COSC 416 - Special Topics in Databases
Assignment 2 - Hadoop, HDFS, and MapReduce

In this assignment we will experiment with Hadoop by creating Hadoop MapReduce programs.

Tutorial

To use Hadoop, login using SSH to gpu1.ddl.ok.ubc.ca with your Novell account. Some commands:

Command	Purpose
hadoop	Verify you can run Hadoop. Get welcome usage message.
hadoop fs -put local target	Copies the directory called `local` into the DFS with directory name `target`.
hadoop fs -rmr mydir	Recursively deletes a directory called `mydir` from DFS.
hadoop jar /usr/share/hadoop/hadoop-examples-1.0.4.jar grep /user/hduser/data output 'c[a-z.]+'	Run grep example.
hadoop jar /usr/share/hadoop/hadoop-examples-1.0.4.jar wordcount /user/hduser/data output	Run WordCount example.
hadoop fs -get output output	Output files from DFS to local file system.
cat output/* \| more	Display files in a directory.

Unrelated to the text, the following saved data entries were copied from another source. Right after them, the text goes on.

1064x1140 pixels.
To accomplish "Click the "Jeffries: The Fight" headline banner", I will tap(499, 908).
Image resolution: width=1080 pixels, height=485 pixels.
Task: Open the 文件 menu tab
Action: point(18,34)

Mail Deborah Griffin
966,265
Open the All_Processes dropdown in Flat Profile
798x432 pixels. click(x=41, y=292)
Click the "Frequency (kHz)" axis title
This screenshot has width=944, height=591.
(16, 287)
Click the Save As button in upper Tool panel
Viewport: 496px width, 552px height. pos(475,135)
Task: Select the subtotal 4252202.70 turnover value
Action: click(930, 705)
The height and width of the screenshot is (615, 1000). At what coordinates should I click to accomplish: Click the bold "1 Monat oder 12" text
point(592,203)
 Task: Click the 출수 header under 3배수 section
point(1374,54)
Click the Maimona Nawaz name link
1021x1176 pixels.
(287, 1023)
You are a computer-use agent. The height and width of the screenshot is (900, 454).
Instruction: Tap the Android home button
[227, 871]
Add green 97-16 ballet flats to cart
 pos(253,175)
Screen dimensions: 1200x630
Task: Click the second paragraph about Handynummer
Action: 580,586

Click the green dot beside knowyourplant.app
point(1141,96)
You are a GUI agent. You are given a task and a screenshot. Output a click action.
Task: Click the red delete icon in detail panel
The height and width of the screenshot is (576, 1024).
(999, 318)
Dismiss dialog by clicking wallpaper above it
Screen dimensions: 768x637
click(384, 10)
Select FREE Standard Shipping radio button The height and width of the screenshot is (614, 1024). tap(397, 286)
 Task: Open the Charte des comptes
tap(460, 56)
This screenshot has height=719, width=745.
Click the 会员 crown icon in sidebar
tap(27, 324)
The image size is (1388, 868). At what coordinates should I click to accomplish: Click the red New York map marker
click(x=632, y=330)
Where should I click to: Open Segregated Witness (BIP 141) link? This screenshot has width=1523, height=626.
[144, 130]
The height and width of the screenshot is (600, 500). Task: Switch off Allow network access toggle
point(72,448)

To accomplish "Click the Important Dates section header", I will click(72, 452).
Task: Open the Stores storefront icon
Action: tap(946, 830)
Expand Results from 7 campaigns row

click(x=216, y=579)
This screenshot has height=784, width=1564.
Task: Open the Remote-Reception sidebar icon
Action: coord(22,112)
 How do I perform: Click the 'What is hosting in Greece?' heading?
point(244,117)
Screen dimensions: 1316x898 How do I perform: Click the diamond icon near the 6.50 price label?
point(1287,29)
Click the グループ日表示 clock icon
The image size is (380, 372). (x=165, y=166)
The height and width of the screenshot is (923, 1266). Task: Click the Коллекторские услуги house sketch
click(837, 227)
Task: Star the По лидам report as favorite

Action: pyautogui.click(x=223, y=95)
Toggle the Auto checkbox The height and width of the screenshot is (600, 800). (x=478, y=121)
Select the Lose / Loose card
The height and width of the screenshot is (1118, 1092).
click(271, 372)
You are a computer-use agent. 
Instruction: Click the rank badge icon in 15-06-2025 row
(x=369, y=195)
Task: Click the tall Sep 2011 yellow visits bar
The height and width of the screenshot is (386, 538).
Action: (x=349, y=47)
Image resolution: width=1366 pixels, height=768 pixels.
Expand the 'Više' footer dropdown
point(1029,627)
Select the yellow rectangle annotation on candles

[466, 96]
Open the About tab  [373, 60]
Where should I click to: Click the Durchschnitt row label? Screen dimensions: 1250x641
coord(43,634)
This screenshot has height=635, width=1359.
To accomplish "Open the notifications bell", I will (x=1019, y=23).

The Apache Hadoop 1.0.4 file system shell guide lists more commands.

The NameNode is gpu1.ddl.ok.ubc.ca. The HDFS cluster status and file system can be browsed at: http://gpu1.ddl.ok.ubc.ca:50070/.

The job tracker URL is http://gpu1.ddl.ok.ubc.ca:50030/jobtracker.jsp.

Steps to compile and run the test WordCount program: (terminal Window)

Download the source code at WordCount.java.
Put the code in a directory like lab2 on gpu1.
Compile the code with the command: javac -classpath /usr/share/hadoop/hadoop-core-1.0.4.jar WordCount.java
Create a JAR file packaging your program: jar -cvf wordcount.jar *
Submit the JAR file for execution: hadoop jar wordcount.jar WordCount /user/hduser/data /user/rlawrenc/outputwc

Steps to compile and run the test WordCount program from Eclipse (client-side submission):

Download the Eclipse project 416Hadoop.zip.
Create a new Java project in Eclipse.
Copy all files in the zip into the new Java project.
Adjust the build path appropriately.
Run the program.

Task #1 (5 marks) - List all Games

Write a Hadoop MapReduce program that will list all the game records. The data set is available at /user/rlawrenc/416/lab2/small/games.txt. There should be 100 records printed.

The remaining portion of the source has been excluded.